• [Assignment A]
According to the Light and Surface text below, where and in what year was Shingo Francis born?
• [Assignment B]
Reproduce the portion of the Light and Surface text below starting at "For generations, artists" and ending at "the same issues.".

• [Extract to read]

⟨

For generations, artists fascinated by light, color, space, and surface have innovated processes to capture and communicate their essence. They strive not only for beauty, but also for feeling. In Light and Surface, three artists — Michael Dee, Shingo Francis, and Norman Zammitt — use different media and come at their work from different histories and perspectives, but ultimately tackle many of the same issues.
Michael Dee’s interest in psychology, aerospace, and destruction manifests in artwork that takes many shapes and forms. In Light and Surface, the Los Angeles artist serves up translucent sculptures and explosive photographs referencing stars and clouds. His minimalist, polystyrene plastic sculptures Cloud (Small Black) and Star (Small Pink) address the allure of seductive surfaces and organized chaos, while the black, blue, pink, and purple Negative Star light-jet works on Fujiflex examine the commonalities of manmade and natural objects, and the destruction that draws us to them.
Shingo Francis’ paintings also evoke the sensibilities of Los Angeles’ Light and Space art with his expansive bands of color, as seen in Open Space, a gouache and acrylic on an 82-inch-long panel, and Sphere II, a gouache and acrylic work on Japanese paper. Born in Santa Monica in 1969 and raised in Japan until he was 13, Francis earned his BFA from Pitzer College in Claremont, and worked in Los Angeles and Tokyo before settling in New York City. Likewise, his paintings, including the 72x64-inch Orange and White, reflect the aesthetic associated Japanese minimalism and California Light and Space.

⟩

Stored data entries
⟨

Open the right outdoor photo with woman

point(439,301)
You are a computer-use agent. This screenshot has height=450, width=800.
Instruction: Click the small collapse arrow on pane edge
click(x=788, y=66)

⟩

• [Exercise solution A]
Santa Monica, in 1969.

• [Exercise solution B]
For generations, artists fascinated by light, color, space, and surface have innovated processes to capture and communicate their essence. They strive not only for beauty, but also for feeling. In Light and Surface, three artists — Michael Dee, Shingo Francis, and Norman Zammitt — use different media and come at their work from different histories and perspectives, but ultimately tackle many of the same issues.